Rather than set a resolution to achieve, think of a word that you want to be your theme of the year. This can be anything that you would like to focus on. Some examples include Present, Kind, Focused, Healthy, and Confident. Use this word as a guide to help you with daily tasks and apply it to the situations you encounter throughout the day.

2. Break down your goal into small, manageable steps.

Goals can feel overwhelming and even though we want to accomplish them, if a goal feels too much it is easy to talk yourself out of it. Write down the big goal you would like to achieve then think of ways to break it down into smaller steps. This will help you feel less overwhelmed and you will feel as though you are making progress as you slowly start to complete these smaller steps.

3. A little self-reflection goes a long way.
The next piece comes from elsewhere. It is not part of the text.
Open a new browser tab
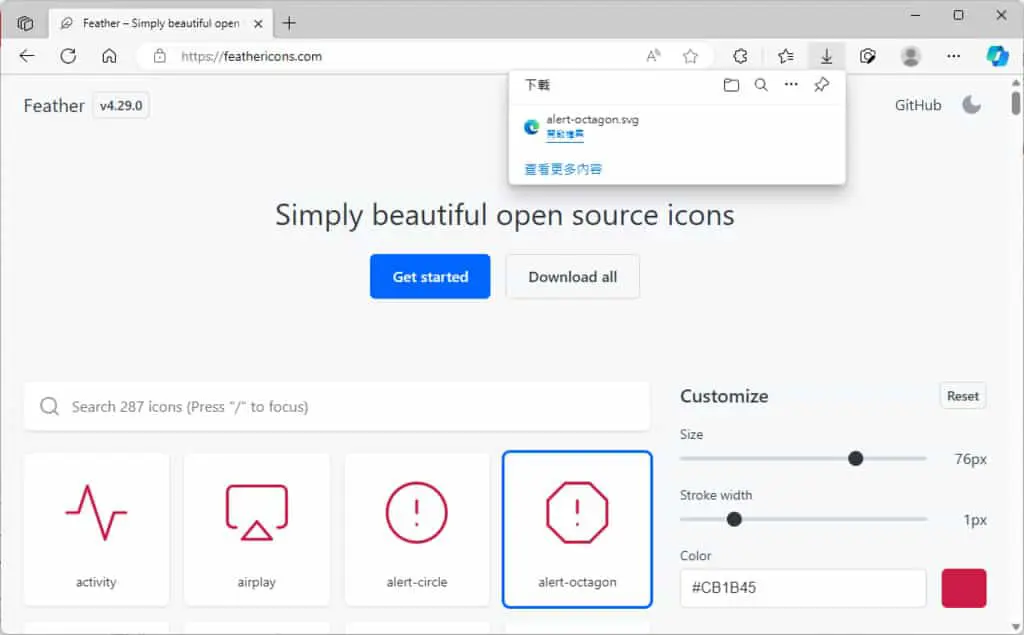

Take time to reflect on your progress as you slowly begin to achieve your goals. You can determine how often this should be done based on your goal. You can reflect daily, weekly, biweekly, or even monthly. Take time to write out what is working and what could use improvement. This is also a good time to make any changes or adjustments to your goals.

4. Be aware of bad days.

The beginning of the year can make us feel optimistic. This is a great way to start the year, but it is important to remember that you will still have bad days, no matter how motivated or hopeful you are. Tough moments are a part of life. Accepting them and understanding that they are temporary is an effective way to continue to move forward. Do not let a bad day stop you from reaching your goals. Take time to be gentle with yourself during these difficult times but do not let them derail you from your goals.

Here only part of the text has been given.